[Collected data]

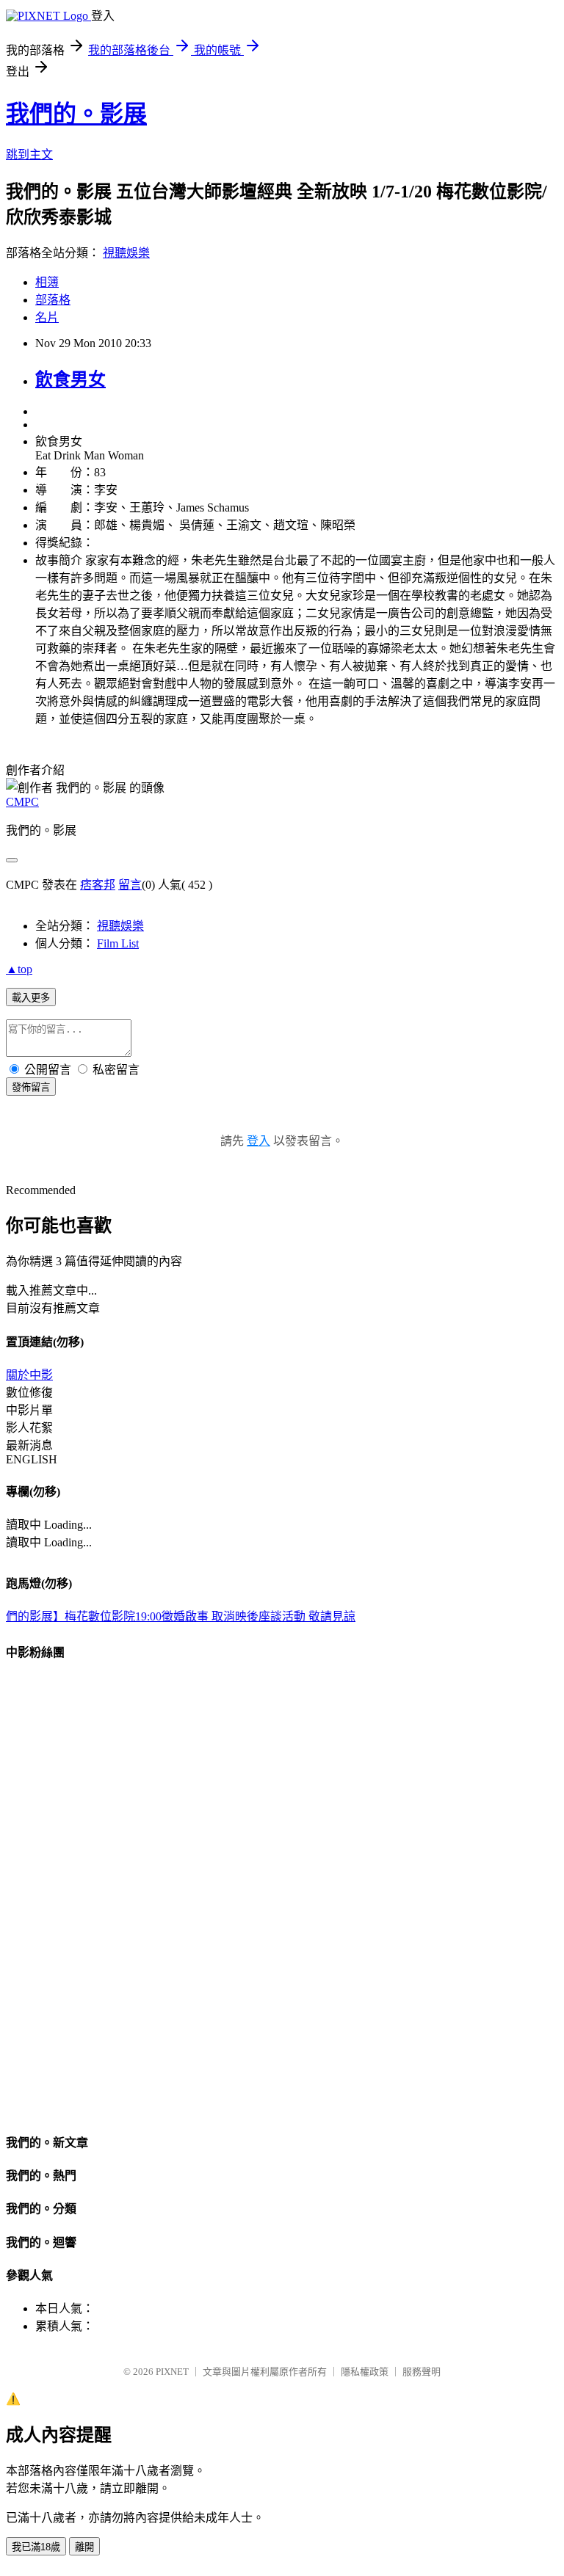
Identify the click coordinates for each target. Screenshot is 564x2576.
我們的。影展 (76, 114)
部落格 (52, 300)
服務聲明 (421, 2371)
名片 (47, 317)
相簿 (47, 282)
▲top (19, 969)
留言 (130, 884)
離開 (84, 2547)
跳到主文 (29, 154)
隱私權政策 (364, 2371)
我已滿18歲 (36, 2547)
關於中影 (29, 1375)
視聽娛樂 (126, 253)
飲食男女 (70, 379)
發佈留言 (31, 1087)
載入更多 (31, 997)
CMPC (22, 802)
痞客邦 (97, 884)
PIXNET (172, 2371)
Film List (118, 943)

[What is needed] Output only a verbatim copy of the lines spanning from the line that contains "服務聲明 (421, 2371)" to the end of the records above.

[Result for this exercise]
服務聲明 (421, 2371)
名片 (47, 317)
相簿 (47, 282)
▲top (19, 969)
留言 (130, 884)
離開 (84, 2547)
跳到主文 (29, 154)
隱私權政策 (364, 2371)
我已滿18歲 (36, 2547)
關於中影 (29, 1375)
視聽娛樂 (126, 253)
飲食男女 (70, 379)
發佈留言 (31, 1087)
載入更多 (31, 997)
CMPC (22, 802)
痞客邦 (97, 884)
PIXNET (172, 2371)
Film List (118, 943)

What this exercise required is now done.